▸ **Problem**
What lines of the data below hold the string "chevron"? Copy each one out.

▸ **Extracted information**

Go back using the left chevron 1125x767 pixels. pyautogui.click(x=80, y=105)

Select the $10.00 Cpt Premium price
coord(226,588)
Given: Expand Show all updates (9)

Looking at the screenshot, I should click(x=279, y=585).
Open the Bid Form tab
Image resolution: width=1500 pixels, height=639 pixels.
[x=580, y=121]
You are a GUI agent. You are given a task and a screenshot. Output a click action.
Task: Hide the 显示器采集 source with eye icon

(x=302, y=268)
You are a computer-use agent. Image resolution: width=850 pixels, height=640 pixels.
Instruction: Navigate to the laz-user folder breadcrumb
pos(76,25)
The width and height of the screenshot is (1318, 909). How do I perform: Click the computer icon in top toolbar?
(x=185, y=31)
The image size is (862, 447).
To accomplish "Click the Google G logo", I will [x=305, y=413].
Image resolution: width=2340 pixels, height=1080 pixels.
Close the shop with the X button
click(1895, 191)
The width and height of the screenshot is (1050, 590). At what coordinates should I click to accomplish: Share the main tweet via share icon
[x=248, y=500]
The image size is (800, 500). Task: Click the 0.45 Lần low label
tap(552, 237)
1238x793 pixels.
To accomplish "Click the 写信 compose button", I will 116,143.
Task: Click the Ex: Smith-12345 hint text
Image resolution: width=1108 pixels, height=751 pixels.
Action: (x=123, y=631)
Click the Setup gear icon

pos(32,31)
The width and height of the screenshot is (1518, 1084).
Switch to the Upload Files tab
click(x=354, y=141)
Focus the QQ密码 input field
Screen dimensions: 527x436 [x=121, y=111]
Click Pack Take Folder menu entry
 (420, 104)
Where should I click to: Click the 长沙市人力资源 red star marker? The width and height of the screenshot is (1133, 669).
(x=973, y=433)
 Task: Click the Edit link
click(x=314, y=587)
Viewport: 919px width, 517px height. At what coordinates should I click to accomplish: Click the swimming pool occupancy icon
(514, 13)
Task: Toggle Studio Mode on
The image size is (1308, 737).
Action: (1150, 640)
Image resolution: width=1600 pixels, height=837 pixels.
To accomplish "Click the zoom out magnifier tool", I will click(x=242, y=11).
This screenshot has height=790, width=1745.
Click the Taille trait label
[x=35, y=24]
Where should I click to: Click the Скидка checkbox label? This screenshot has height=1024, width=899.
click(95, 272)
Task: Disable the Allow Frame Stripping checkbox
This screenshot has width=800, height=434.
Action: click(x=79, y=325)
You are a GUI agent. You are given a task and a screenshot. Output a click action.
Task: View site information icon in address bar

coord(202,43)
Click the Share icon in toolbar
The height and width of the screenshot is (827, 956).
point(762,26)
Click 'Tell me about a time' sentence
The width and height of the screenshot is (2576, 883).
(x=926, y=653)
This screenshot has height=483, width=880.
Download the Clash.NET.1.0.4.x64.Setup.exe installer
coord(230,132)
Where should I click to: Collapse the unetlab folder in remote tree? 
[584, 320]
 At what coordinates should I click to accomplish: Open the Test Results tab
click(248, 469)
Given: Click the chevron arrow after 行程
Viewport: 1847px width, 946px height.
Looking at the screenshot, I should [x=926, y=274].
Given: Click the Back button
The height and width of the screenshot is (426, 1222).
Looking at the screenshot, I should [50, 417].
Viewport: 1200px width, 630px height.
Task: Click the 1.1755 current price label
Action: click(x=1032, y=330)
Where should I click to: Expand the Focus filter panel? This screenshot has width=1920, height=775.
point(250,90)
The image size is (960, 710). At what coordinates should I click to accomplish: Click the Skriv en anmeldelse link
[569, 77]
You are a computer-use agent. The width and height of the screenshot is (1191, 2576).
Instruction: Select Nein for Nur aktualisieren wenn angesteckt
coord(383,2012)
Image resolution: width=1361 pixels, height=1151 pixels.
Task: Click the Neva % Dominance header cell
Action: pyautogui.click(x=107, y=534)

▸ **Output for this exercise**
Go back using the left chevron 1125x767 pixels. pyautogui.click(x=80, y=105)
Given: Click the chevron arrow after 行程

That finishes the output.